I see there are plans to write up some documentation, but are there any timelines that you're aiming to have those written?
Also, the README calls out mysql as being required. I assume that this, being a django project, will work with other backends too. Is there anything, to your knowledge, that would prevent a different backend being used (like postgres or oracle)?
It also has few dependencies and is lightweight (i.e. it's all python, so no JVM tying up resources).
I think my favorite non-obvious aspect is how it allows you to write each component in a different language.
We do compare Pinball with Apache oozie and azkaban when we start this project.
Also, Pinball is also all Python but it currently has a dependency on mysql so it is definitely not as a lightweight as a standalone tool as luigi but it also offers much more in terms of the available features.
When we build pinball, we aim to build a scalable and flexible workflow manager to satisfy the the following requirements (I just name a few here).
1. easy system upgrade - when we fix bug or adding new features, there should be no interruption for current running workflow and jobs. 2. easy add/test workflow - end user can easily add new jobs and workflows into pinball system, without affecting other running jobs and workflows. 3. extensibility - a workflow manager should be easy to extended.

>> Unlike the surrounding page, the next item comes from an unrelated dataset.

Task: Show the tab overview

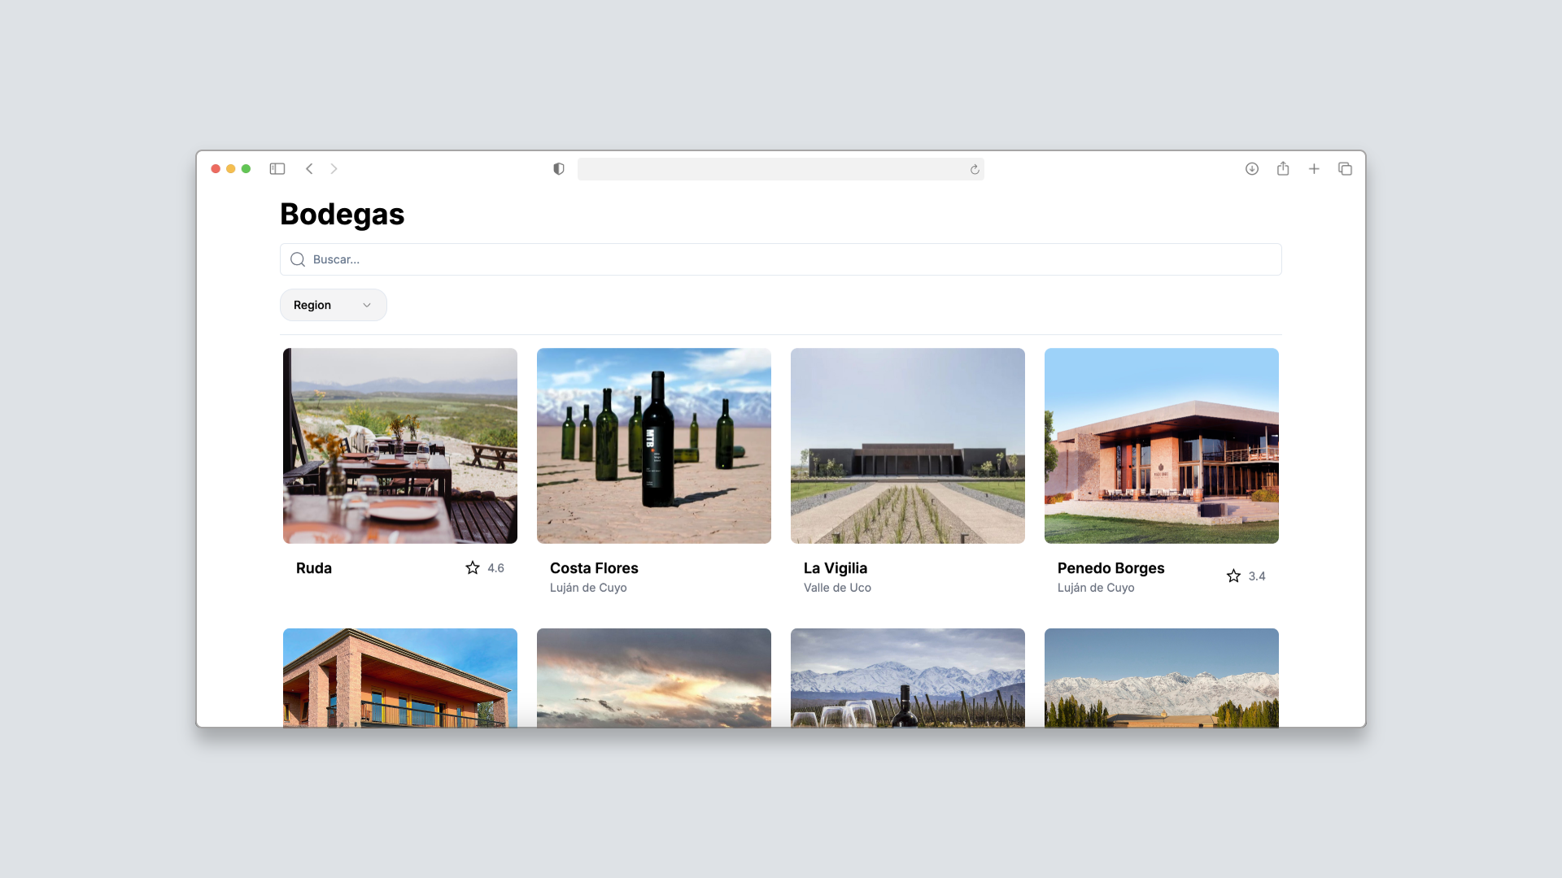Action: pos(1346,168)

As the company and business grows, there will be a lot new requirements and features needed. And also we love your contributions as well. 4. flexible workflow scheduling policy, easy failure handling. 5. We provide rich UI for you to easily manage your workflows - auto retry failed job, - you can retry failed job, can skip some job, can select a subset of jobs of a workflow to run (all from UI) - you can easily access all the running history of your job, and also get the stderr, stdout logs of your jobs - you can also explore the topology of your workflow, and also support easy search. 6. Pinball is very generic can support different kind platform, you can use different hadoop clusters,e.g., quoble cluster, emr cluster. You can write different kind of jobs, e.g., hadoop streaming, cascading, hive, pig, spark, python ...
There are a lot interesting things built in Pinball, and you probably want to have a try!

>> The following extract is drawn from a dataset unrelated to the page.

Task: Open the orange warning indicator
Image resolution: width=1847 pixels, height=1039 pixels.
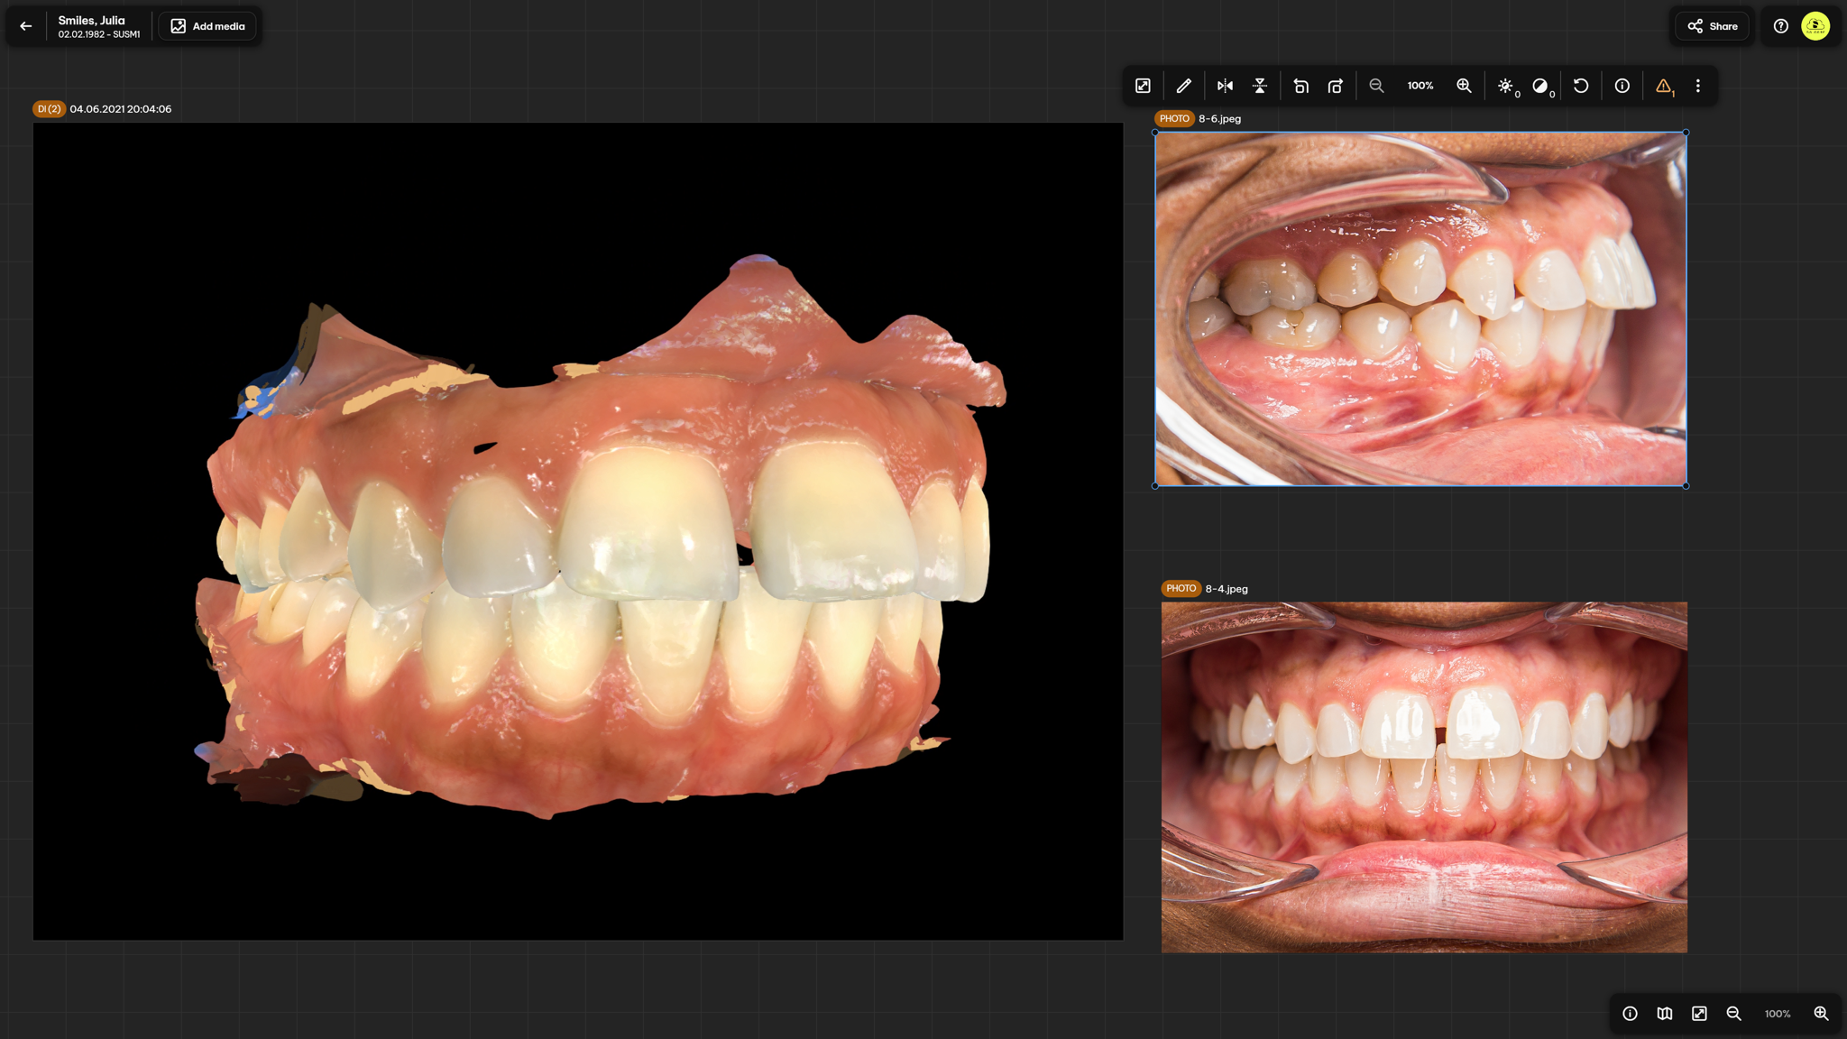Action: (x=1663, y=86)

Luigi though has a lot of pipeline building blocks - it provides api to access HDFS, S3, write/read from it etc. They are very useful, but they are executed in the same Python process as the rest of Job - which heavily loads the machine where Job is executed (in our case - same server where luigid scheduler runs).
I'm excited about Pinball architecture. I'd try to use Pinball as scheduler to execute existing Luigi task classes instances on multiple servers.